Keza, o dönemde yaşanan derin acılar, mağduriyetler, mazlûmiyetler, hak-hukuk ihlâlleri, maalesef hâlâ telâfi edilmiş, yahut ortadan kaldırılmış değil.

Tabiî, budurum hatıra şu da geliyor: Yâ hû, daha "12 Eylül Darbesi"nin tortuları, molozları, süprüntüleri ve daha bir sürü ant-i demokratik tasarrufları ortadan kaldırılamadı ki, sıra "28 Şubat"a gelsin...

Aynı manadaki değerlendirme "15 Temmuz Hadisesi" için de geçerli.
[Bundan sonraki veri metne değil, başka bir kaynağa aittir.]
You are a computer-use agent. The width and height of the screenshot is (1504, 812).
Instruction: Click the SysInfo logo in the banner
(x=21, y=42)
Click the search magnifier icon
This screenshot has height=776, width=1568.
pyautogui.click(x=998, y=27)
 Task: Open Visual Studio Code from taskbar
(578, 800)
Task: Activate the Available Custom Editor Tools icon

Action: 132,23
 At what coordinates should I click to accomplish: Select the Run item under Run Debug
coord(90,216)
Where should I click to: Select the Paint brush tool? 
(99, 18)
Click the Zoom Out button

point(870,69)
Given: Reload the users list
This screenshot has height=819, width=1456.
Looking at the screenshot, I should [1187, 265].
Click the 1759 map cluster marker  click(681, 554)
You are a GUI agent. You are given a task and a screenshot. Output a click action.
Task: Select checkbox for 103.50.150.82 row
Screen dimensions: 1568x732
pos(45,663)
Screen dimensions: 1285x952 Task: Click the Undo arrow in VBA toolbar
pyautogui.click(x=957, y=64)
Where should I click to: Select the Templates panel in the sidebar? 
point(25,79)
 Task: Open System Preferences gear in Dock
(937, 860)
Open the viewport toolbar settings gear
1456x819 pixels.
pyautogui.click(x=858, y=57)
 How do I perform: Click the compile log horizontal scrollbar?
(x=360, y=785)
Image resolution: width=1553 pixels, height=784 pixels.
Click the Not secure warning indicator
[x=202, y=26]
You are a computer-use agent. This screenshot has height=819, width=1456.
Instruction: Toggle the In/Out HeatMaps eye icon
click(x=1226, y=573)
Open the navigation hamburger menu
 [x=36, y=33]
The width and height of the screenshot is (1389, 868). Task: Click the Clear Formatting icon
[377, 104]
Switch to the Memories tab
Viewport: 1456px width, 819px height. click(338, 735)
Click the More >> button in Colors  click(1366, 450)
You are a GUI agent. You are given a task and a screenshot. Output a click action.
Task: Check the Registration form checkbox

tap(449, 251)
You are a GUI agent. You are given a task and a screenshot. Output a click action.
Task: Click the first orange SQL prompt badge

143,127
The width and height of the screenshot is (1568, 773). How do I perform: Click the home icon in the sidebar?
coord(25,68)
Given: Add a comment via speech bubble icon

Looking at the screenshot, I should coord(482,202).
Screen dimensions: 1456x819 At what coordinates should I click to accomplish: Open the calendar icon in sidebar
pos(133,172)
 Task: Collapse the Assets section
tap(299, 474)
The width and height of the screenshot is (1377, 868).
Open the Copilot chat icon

Yani, daha "28 Şubat"ın mahiyeti tam anlaşılamadı ki, sıra "15 Temmuz"a gelsin.

Gelişmeleri özetlemek gerekirse, şunları söylemek mümkün: "28 Şubat Dönemi"nde zulüm gören, haksızlığa uğrayan binlerce insanımızın mağduriyeti, na yazık ki hâlâ giderilmiş değil. Hem işini, hem özlük haklarını, en önemlisi de sağlığını kaybeden, yerinden yurdundan edilerek sürgüne mahkûm edilen, aile efradından ayrı düşmek durumunda kalan, yıllardır mahkemesi sonuçlanmayan insanlarımız var.